** RECORDS FOR PROCESSING follows **

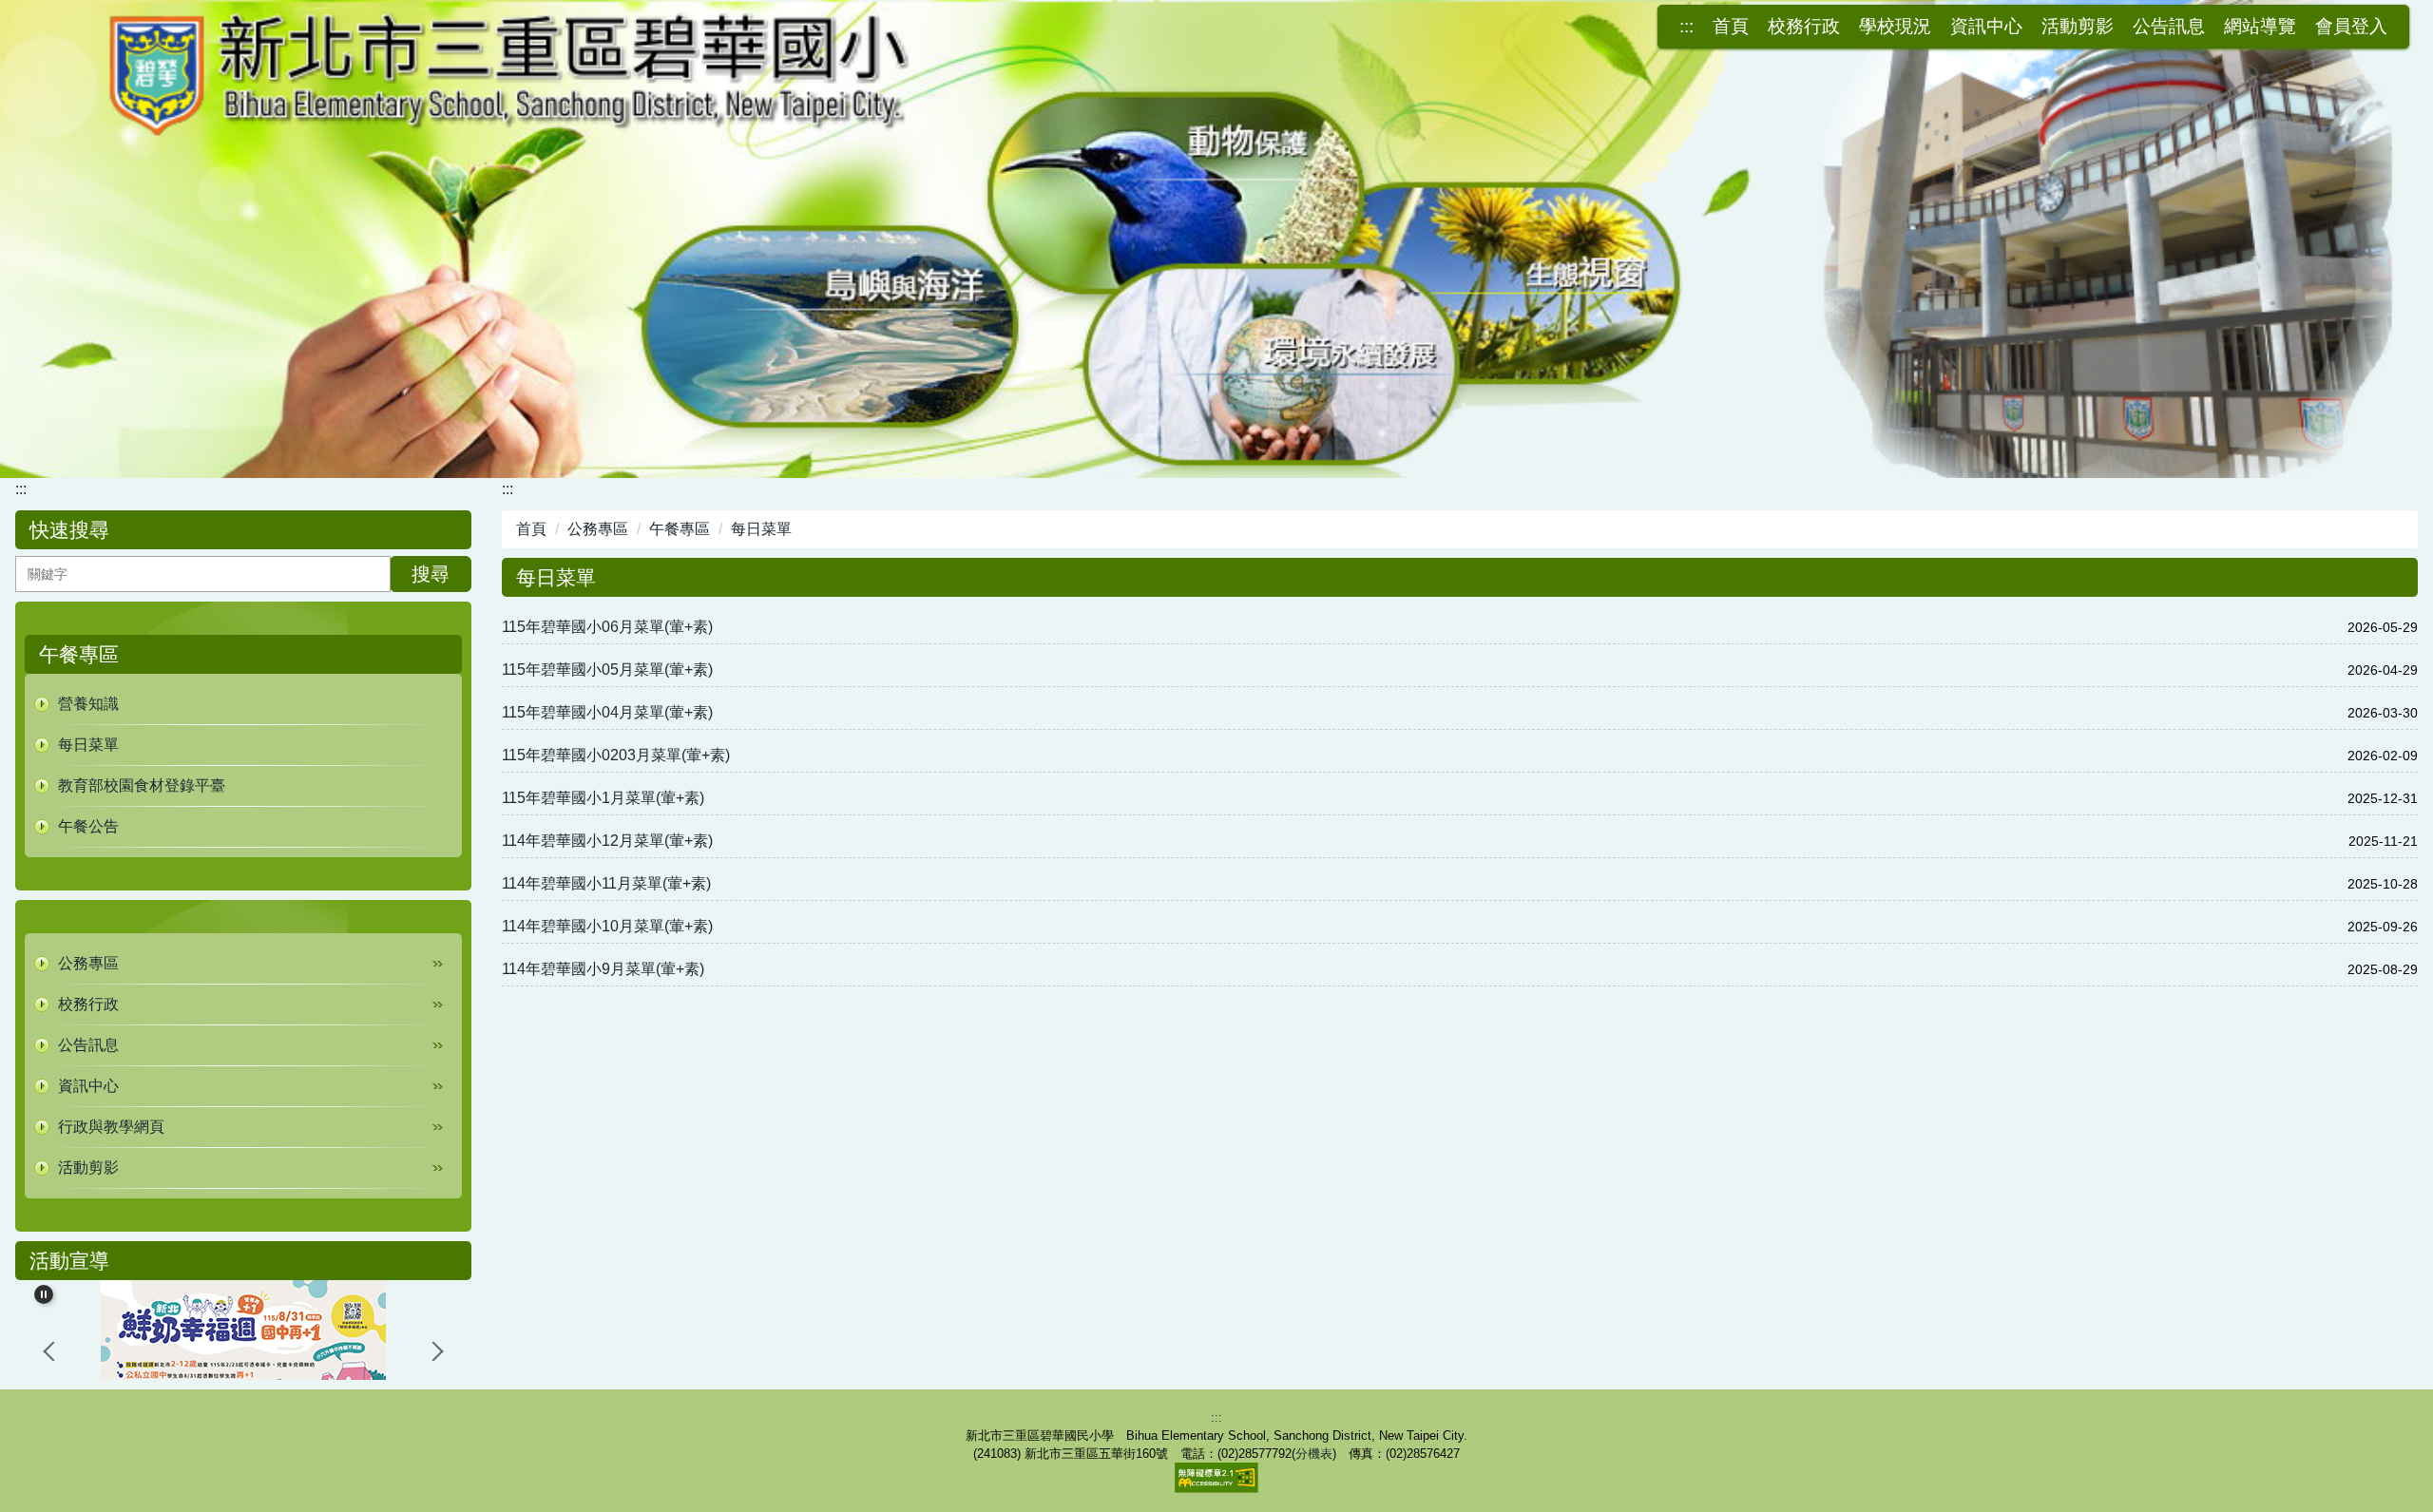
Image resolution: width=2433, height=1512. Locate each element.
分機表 (1313, 1453)
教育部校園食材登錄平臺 (141, 785)
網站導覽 (2260, 26)
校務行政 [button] (1804, 26)
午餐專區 (679, 529)
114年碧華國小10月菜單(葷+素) (607, 926)
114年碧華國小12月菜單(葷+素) (607, 841)
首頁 (1731, 26)
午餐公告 (88, 826)
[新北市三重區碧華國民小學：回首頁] (1216, 237)
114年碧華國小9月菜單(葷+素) (603, 969)
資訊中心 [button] (1986, 26)
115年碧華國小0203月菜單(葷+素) (616, 755)
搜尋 (431, 574)
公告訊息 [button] (2169, 26)
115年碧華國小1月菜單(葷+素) (603, 798)
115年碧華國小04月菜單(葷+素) (607, 712)
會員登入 (2351, 26)
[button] (243, 964)
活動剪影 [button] (2077, 26)
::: (1686, 26)
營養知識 (88, 704)
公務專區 (597, 529)
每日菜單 (88, 745)
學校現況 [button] (1895, 26)
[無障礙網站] (1216, 1476)
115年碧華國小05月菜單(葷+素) (607, 669)
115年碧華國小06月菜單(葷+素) (607, 627)
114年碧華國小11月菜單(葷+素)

** End of RECORDS FOR PROCESSING **

Lines above that have "button": copy each of them.

SOLUTION TO THIS PROBLEM -
校務行政 [button] (1804, 26)
資訊中心 [button] (1986, 26)
公告訊息 [button] (2169, 26)
[button] (243, 964)
活動剪影 [button] (2077, 26)
學校現況 [button] (1895, 26)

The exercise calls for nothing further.